No weight lifting equipment needed to build muscle:
* Jamb Press: Find a door opening and stand directly centered facing the jamb where the door locks. Now place a hand on both sides of door opening and place your feet in a comfortable position. With your arms in a somewhat L shape, simply press right and left arms together (wall is between R and L hands) as hard as you can and hold it. Rest a little bit and do another set.
* Table Top Presses: Find a counter or table top that will allow you once again, to have your arms at chest level ( You can sit down for this to achieve proper height). You can do this with your arms at an L shape or straight out in front of you. Now simply place your palms on surface and press down as hard as you can, as long as you can. Rest and repeat
* Praying Hands: While standing or sitting erect, put your two palms together in a praying manner. Press together as hard as you can as long as you can. Again very effective in an L shape, or straight out.
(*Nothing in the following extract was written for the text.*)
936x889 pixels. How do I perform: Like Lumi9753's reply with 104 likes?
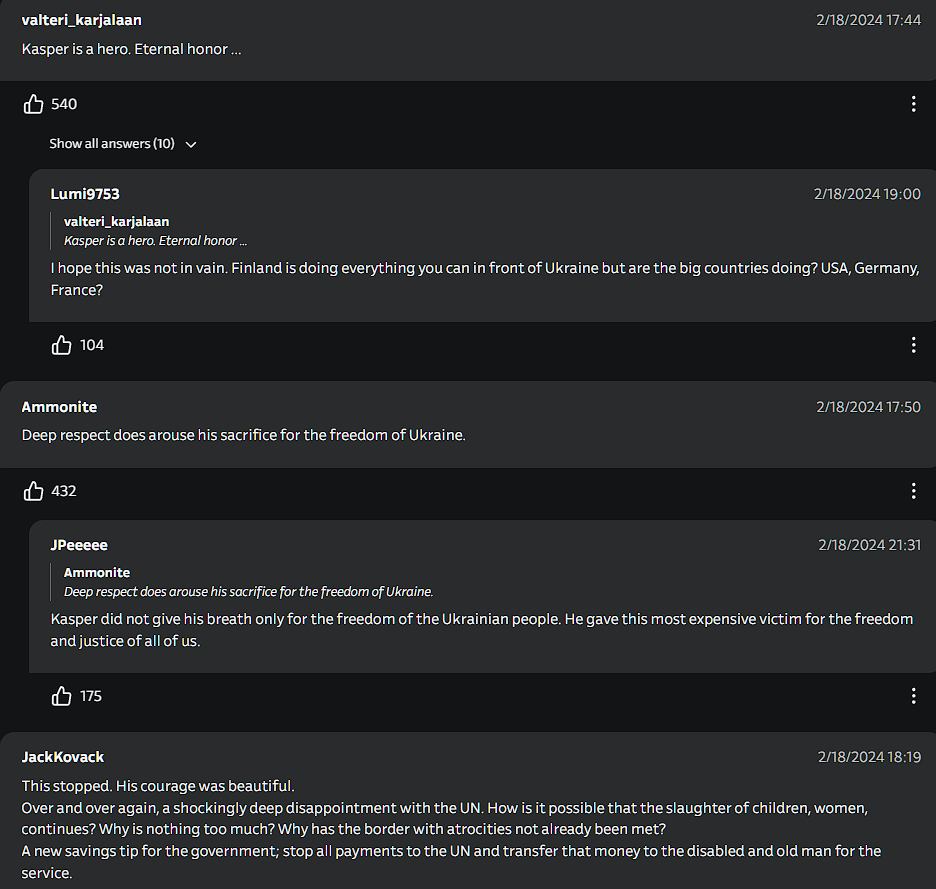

* Pushups: Still a great exercise where no equipment is necessary. If you have trouble doing the conventional pushup ( body horizontal and knees and belly off floor) you can find a surface that allows you to do them on an angle, such as a couch or counter top. Just do them like a normal pushup, only on an angle.
Biceps and Triceps:
* Curles: You perform this exercise the same way as a conventional curl with weights, only you use the pressure of your own strength. With your upper arms and elbows tight to your side, simply place one hand on top the other and press down as you bring the other arm up in a slow curling fashion. The same way you would if you were using weights.
* tricep presses: This is an effective easy one that’s also good for the latoids. All you need is good solid wall and place your body so that one arm and hips are towards the wall. Position yourself so that your feet and hips are approximatly 10 inches from the wall. Now while standing upright and your fist down by your hip and slightly away from your hip, push your fist against the surface and feel the triceps and latisumis dorsi muscles dilate. Repeat, for the other side and do numerous sets.
Abs:
* Crunches: Another dreaded effective exercise. When done right, you can get great abs. Lay down and bend knees with heel of feet about a 12 in. from your butt To get a full ab workout you want to also work the oblique muscles ( Just to the sides of your abdomen ). Now with hands clasped behind your head, bring yourself straight up slowly and hold about 6 in. off the ground for about 5 seconds. To do obliques, when you lift up, twist your torso slightly to the left and right. Do as many reps as you can.
* ab lifts: These are very effective, but also an easier ab exercise. Lay flat on the ground with your arms at your side. With your legs straight and together, slowly raise your legs up. You can either lift and hold at the point of tension, or slowly raise your legs up and down and move your legs in a circular manner.
If you can do these for an hour or so four to five days a week, you won’t need any weights or equipment. The key is to do them on a consistent basis. This is the only way you will achieve the results your looking for.